Certain Airplane & Cruiseship Passengers Counted Twice?
I read with interest the three articles covering tourism into the 10th December 2006 edition of the Barbados Advocate, regarding visitor arrival numbers and home porting, but I think the Minister of Tourism should be questioned on some of the following points.
Of the 10 ten month period quoted, exactly how many people joined home porting ships?
Are these home porting passengers counted both as air arrivals (from the landing card) prior to occupying hotel accommodation and then again included in the ship manifest numbers?
With inflation stated at 7.2% in 2006 and a figure equal or possibly higher in 2007, does the increased long stay visitor arrival average daily spend take this factor into account?
The 6% CESS tax has effectively trickled down and increased prices on virtually everything the long stay visitor purchases, so therefore it was inevitable that average spend would be higher.

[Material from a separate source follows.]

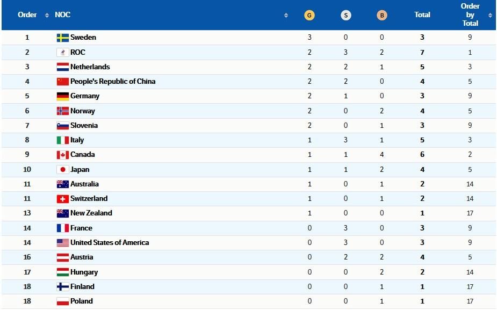The height and width of the screenshot is (310, 497).
Task: Click the silver medal column icon
Action: (345, 15)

The Minister again quotes that ‘Barbados, this winter will homeport more ships than any cruise port in the world – a total of 18 cruise ships’.
In fact according to travel reference website (www.iexplore.com), ‘San Juan is the largest home-based cruise port in the world hosting 28 vessels with more being added each year’.
And finally, if in fact Barbados will have 18 home-porting cruise ships this winter and each ship has an average capacity of just 500 persons which berths into Bridgetown once a week.
Over the 115 days (or 17 weeks) of the winter season (15th December to 14th April), that’s a means a total 153,000 home-porting cruise ship passengers arriving by air and joining a ship may be counted twice.
This obviously makes a dramatic difference to the long stay visitor arrival numbers being quoted.
Unless these questions are satisfactorily answered readers can not objectively analyse the figures quoted by the Minister to judge if there has been any real growth.